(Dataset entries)
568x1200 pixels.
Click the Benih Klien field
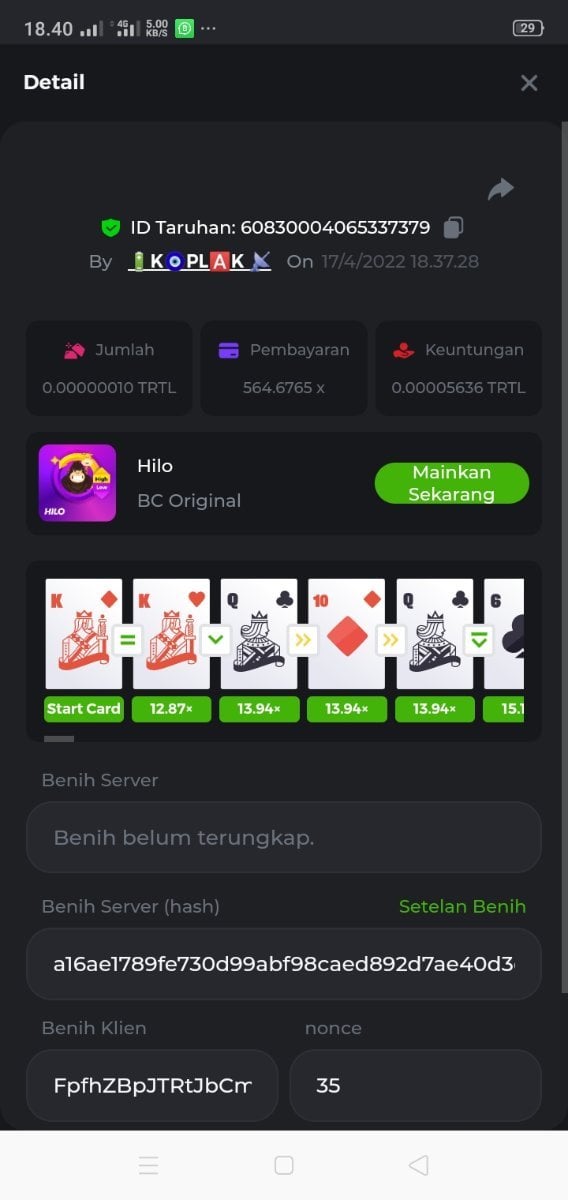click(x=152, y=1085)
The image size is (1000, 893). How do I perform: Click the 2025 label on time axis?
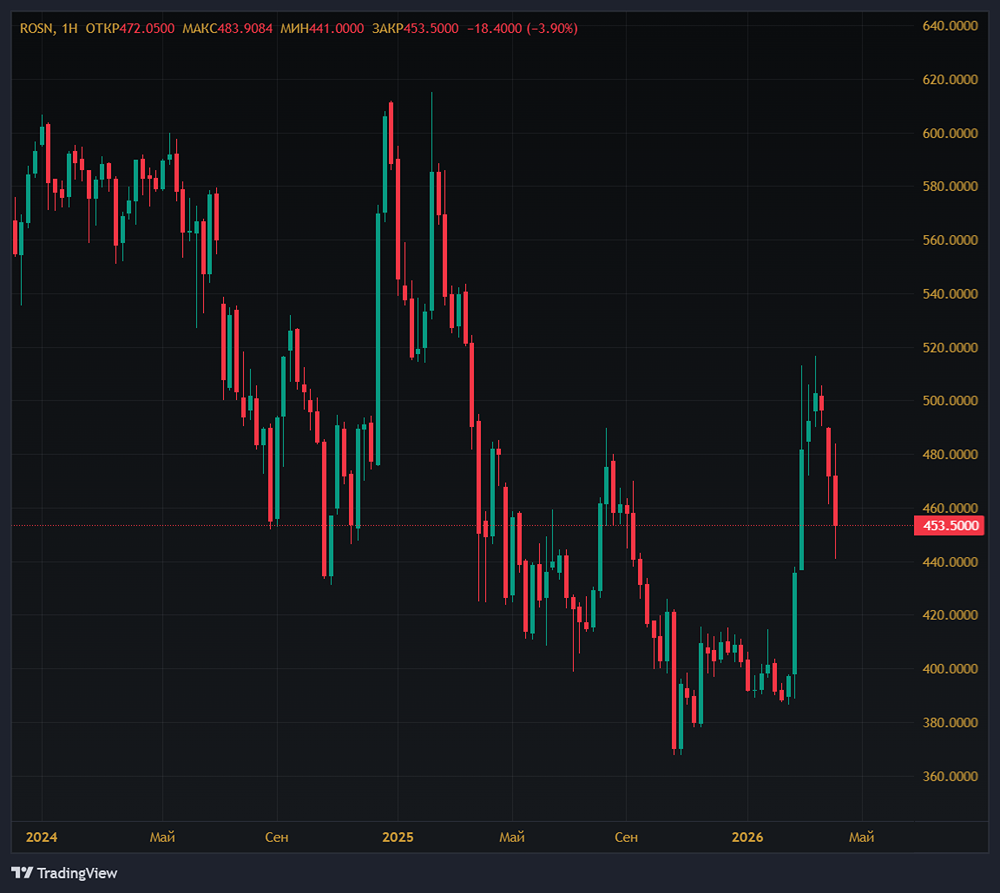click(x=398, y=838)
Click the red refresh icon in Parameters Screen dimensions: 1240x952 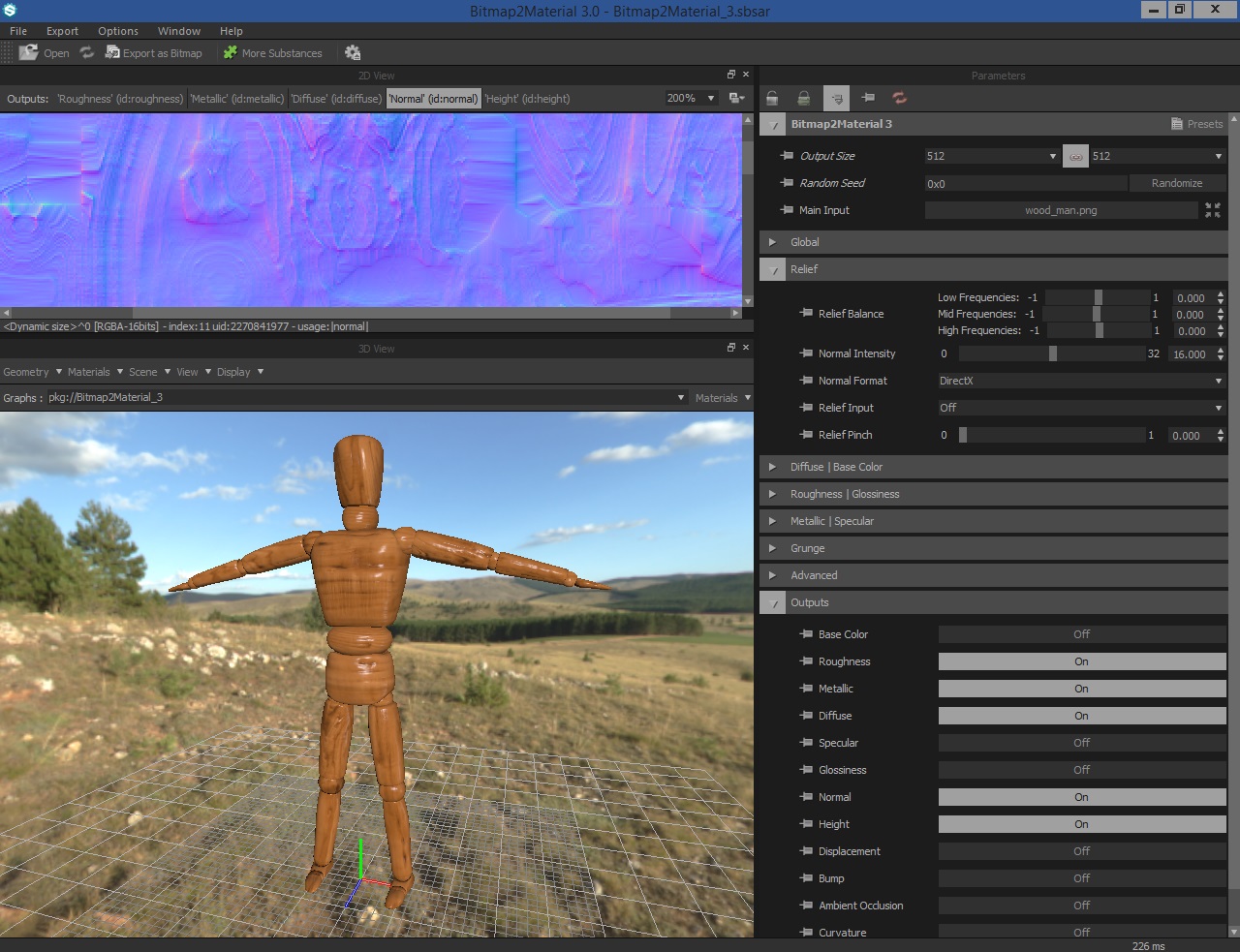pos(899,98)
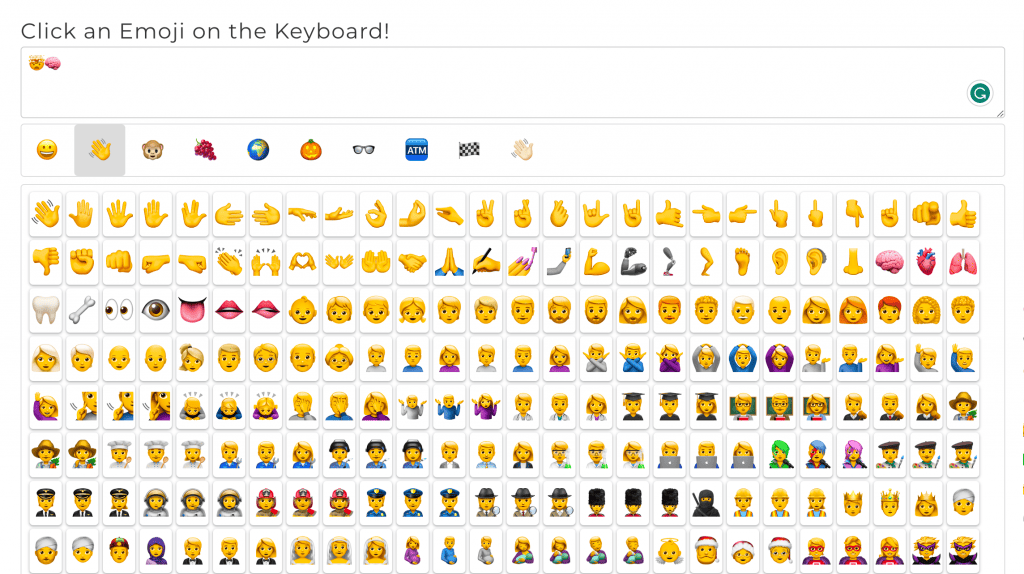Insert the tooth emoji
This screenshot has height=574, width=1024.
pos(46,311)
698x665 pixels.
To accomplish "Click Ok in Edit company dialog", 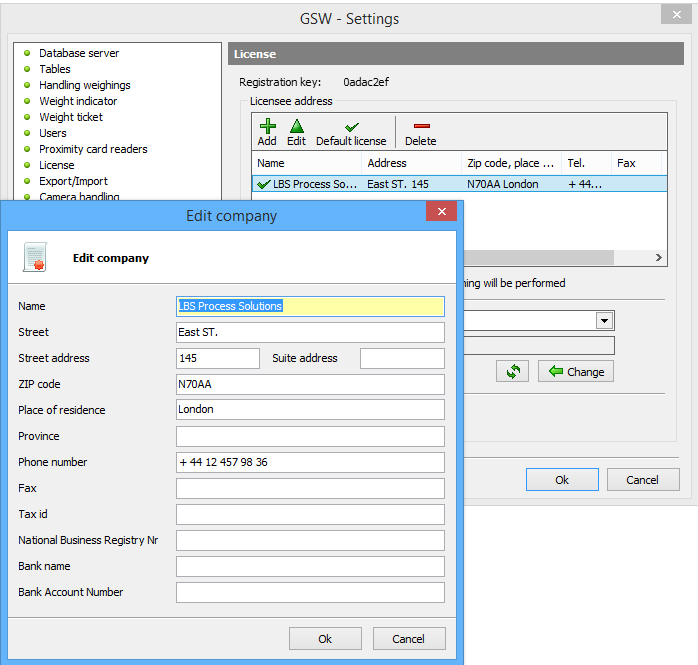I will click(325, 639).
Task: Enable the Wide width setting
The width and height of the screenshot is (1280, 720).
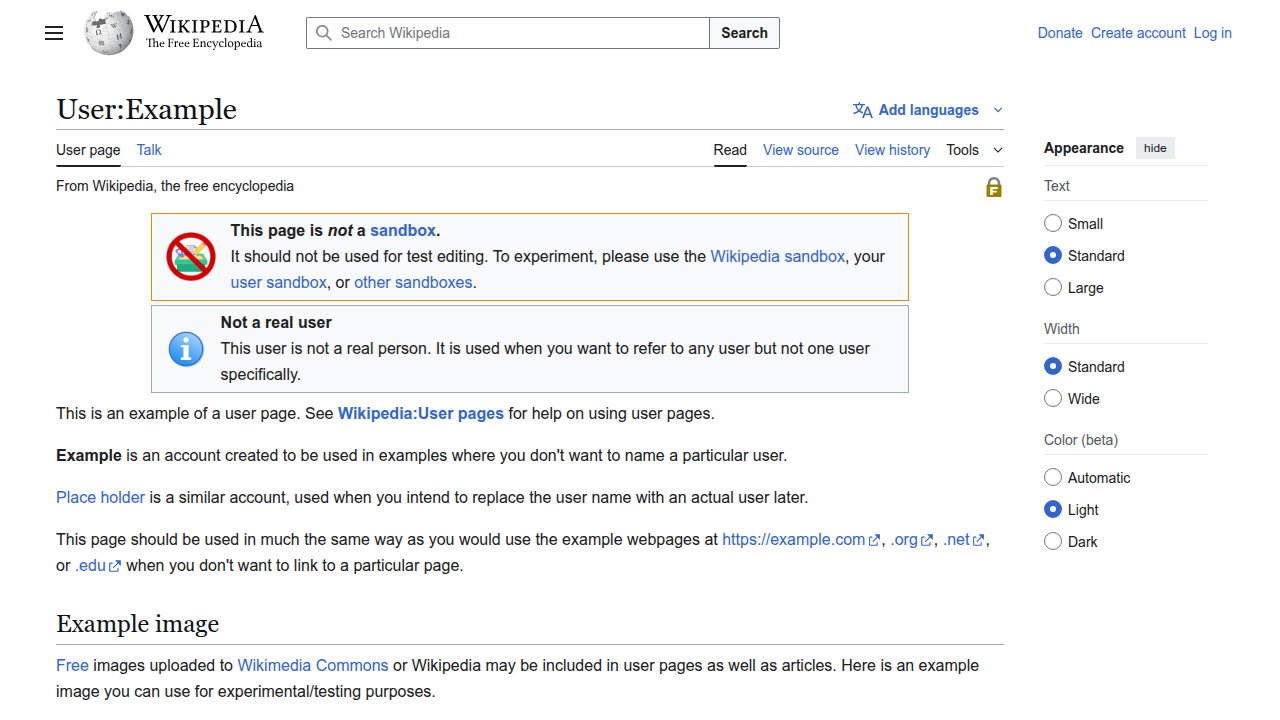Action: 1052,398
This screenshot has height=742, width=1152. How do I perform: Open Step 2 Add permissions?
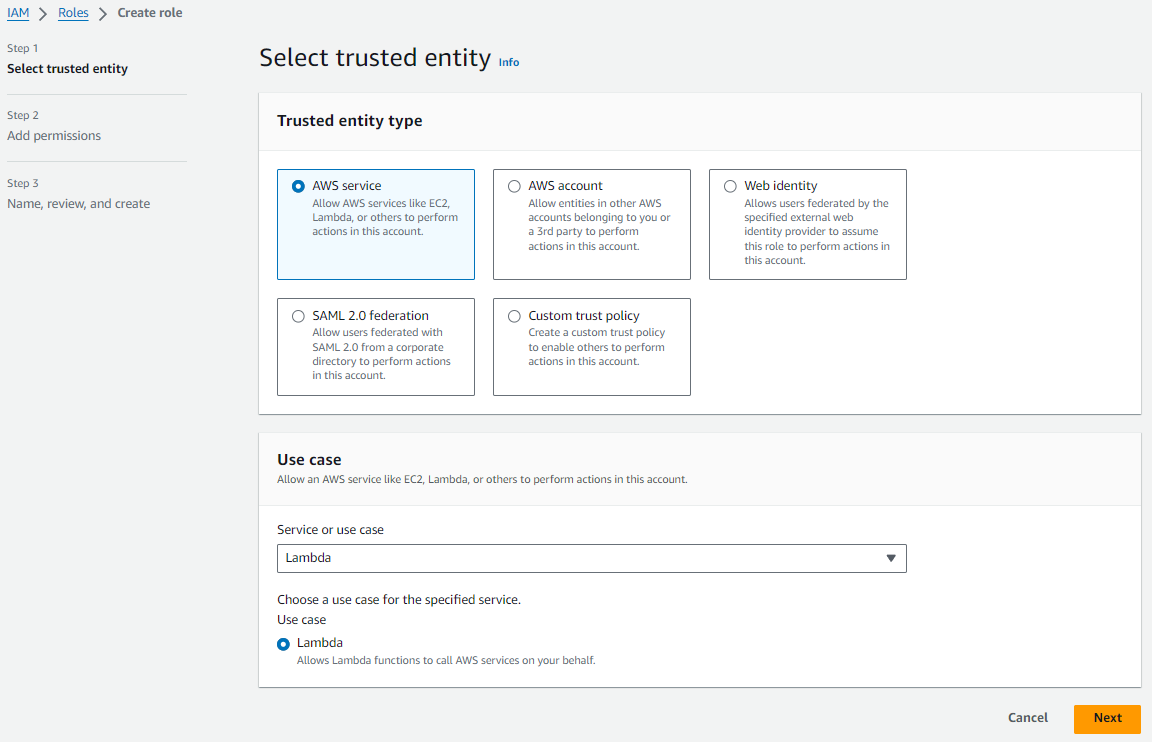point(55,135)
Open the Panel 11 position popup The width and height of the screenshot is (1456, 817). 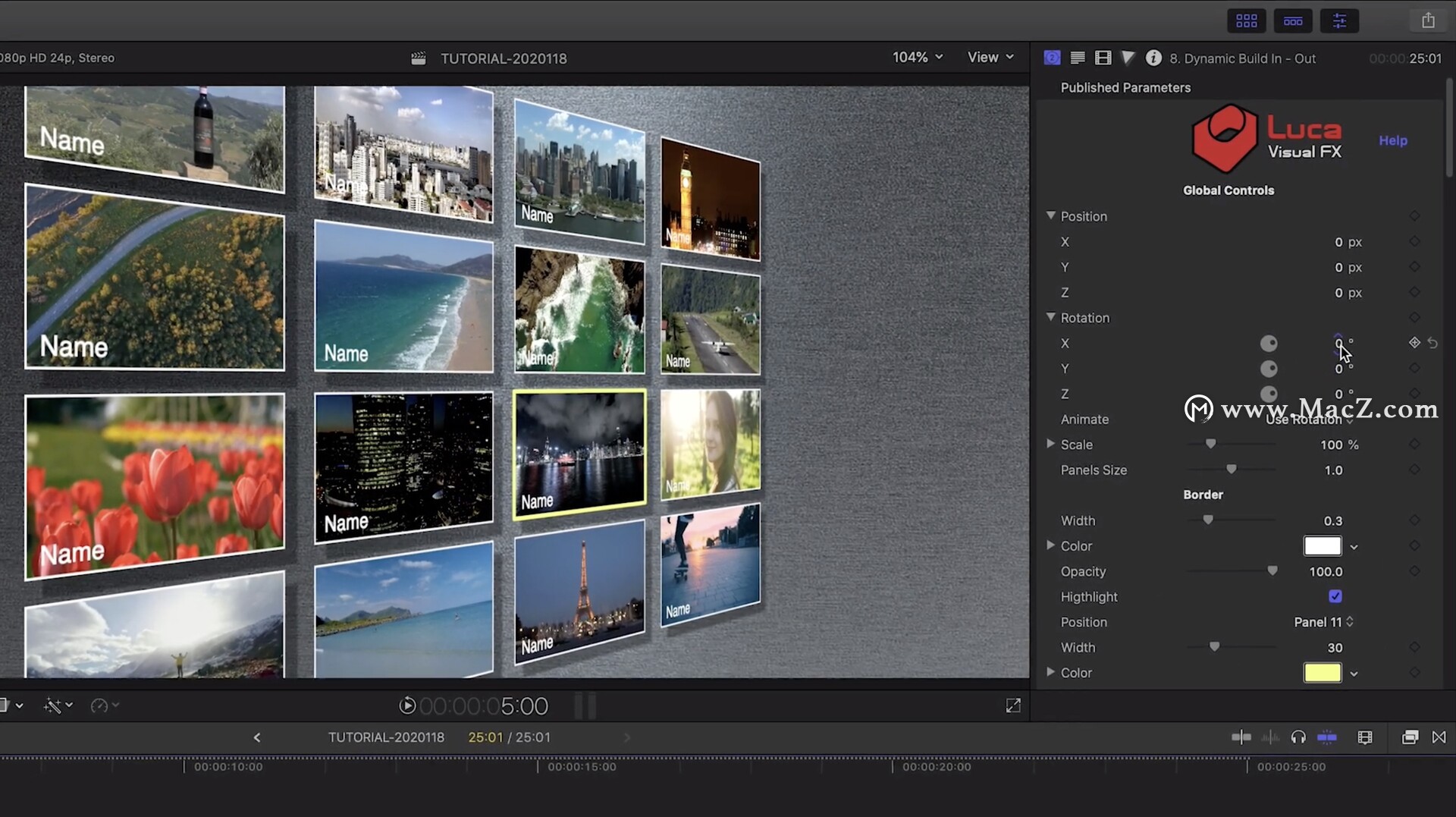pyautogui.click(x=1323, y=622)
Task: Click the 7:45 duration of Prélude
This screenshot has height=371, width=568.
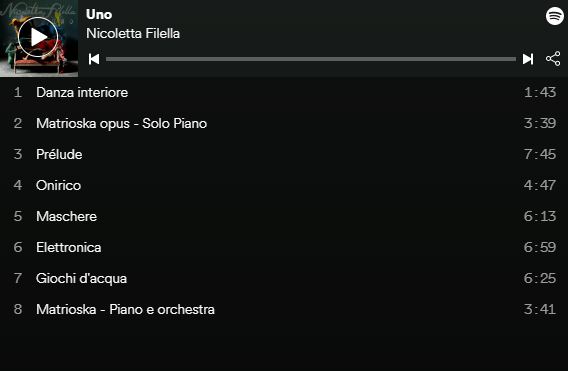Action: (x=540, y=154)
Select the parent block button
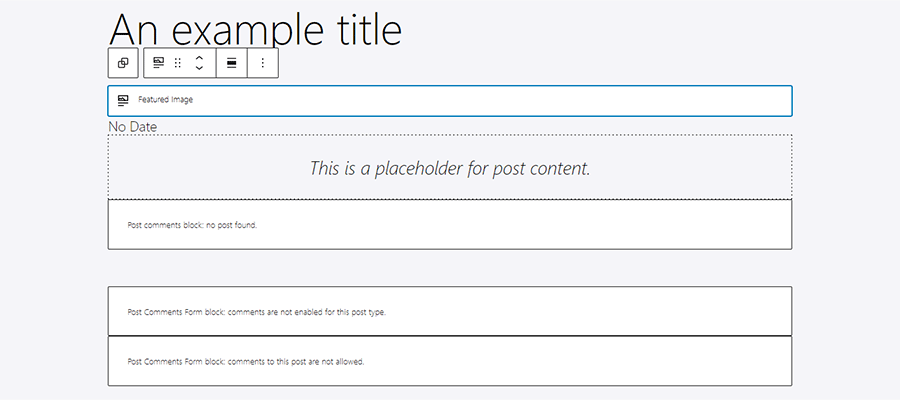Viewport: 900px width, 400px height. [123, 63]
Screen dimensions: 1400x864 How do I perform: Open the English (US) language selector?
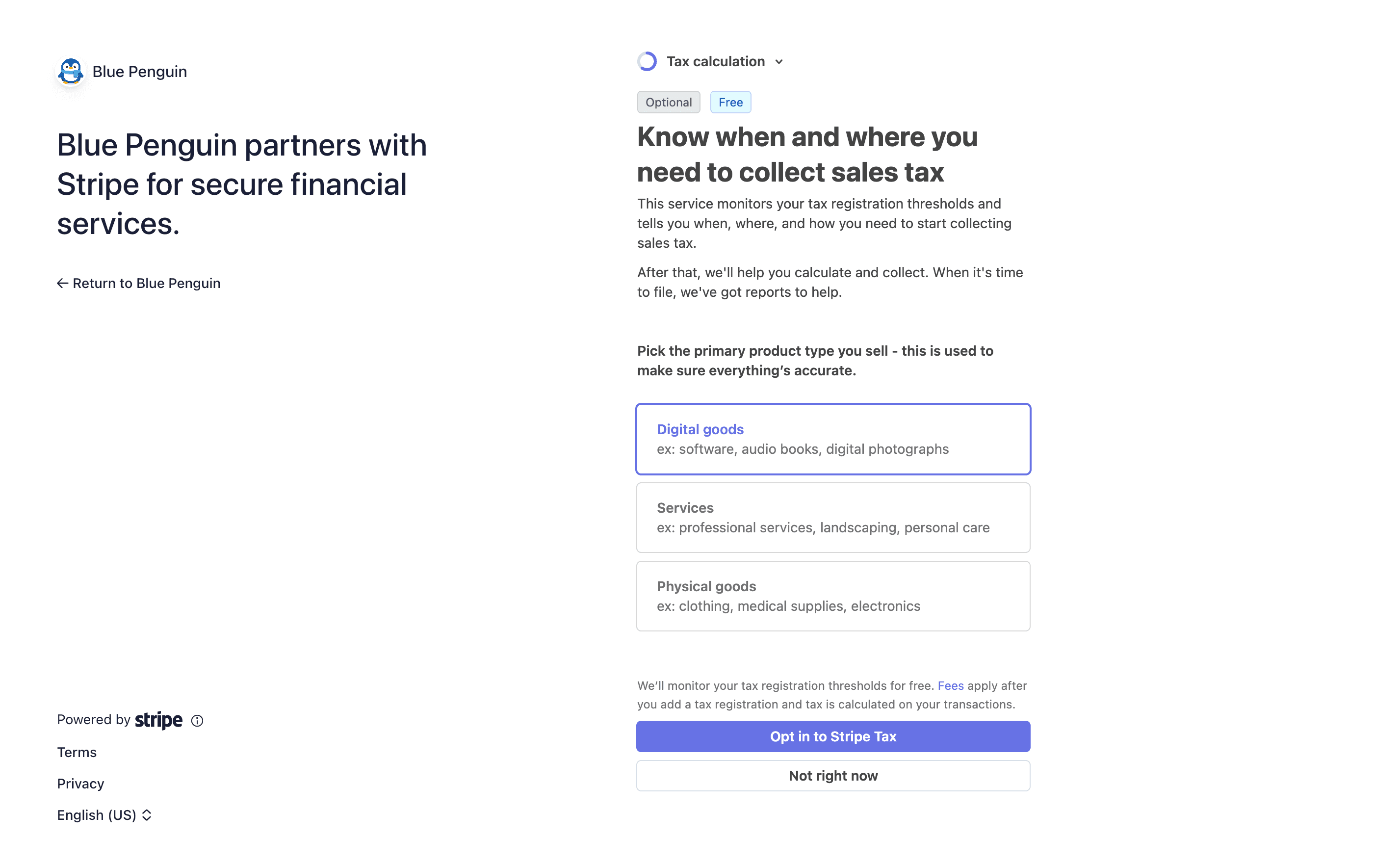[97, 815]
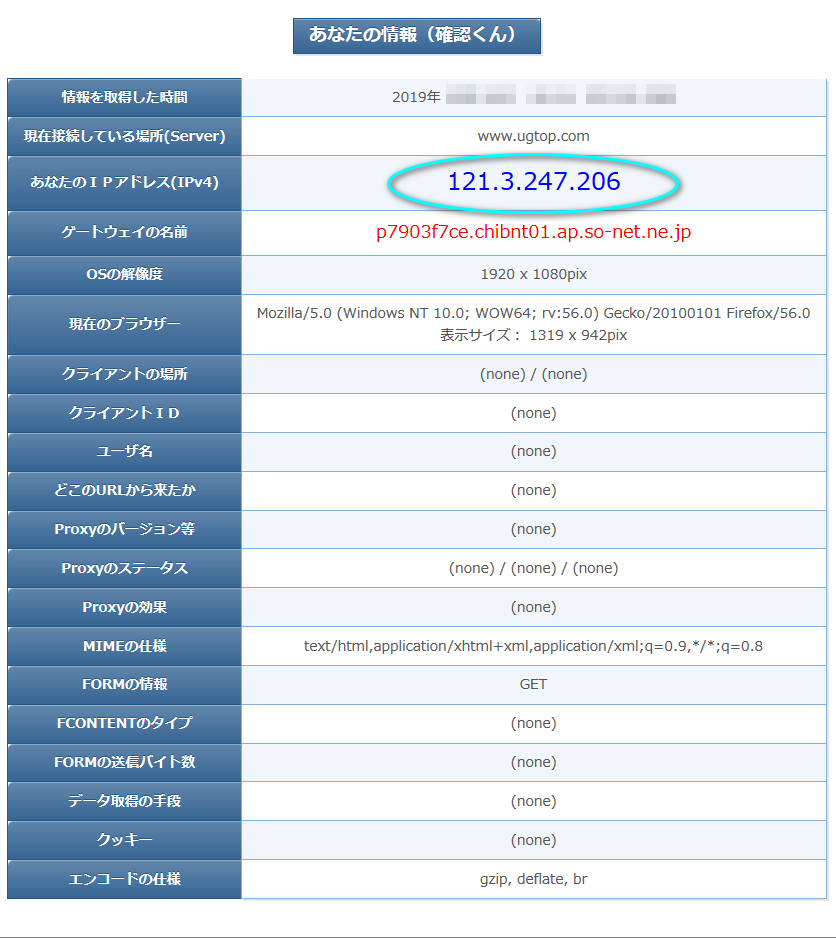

Exercise: Scan the data for lines containing "Task" and copy all of them.

Answer:
Task: Enable the Wide width setting
Task: Click the 7:45 duration of Prélude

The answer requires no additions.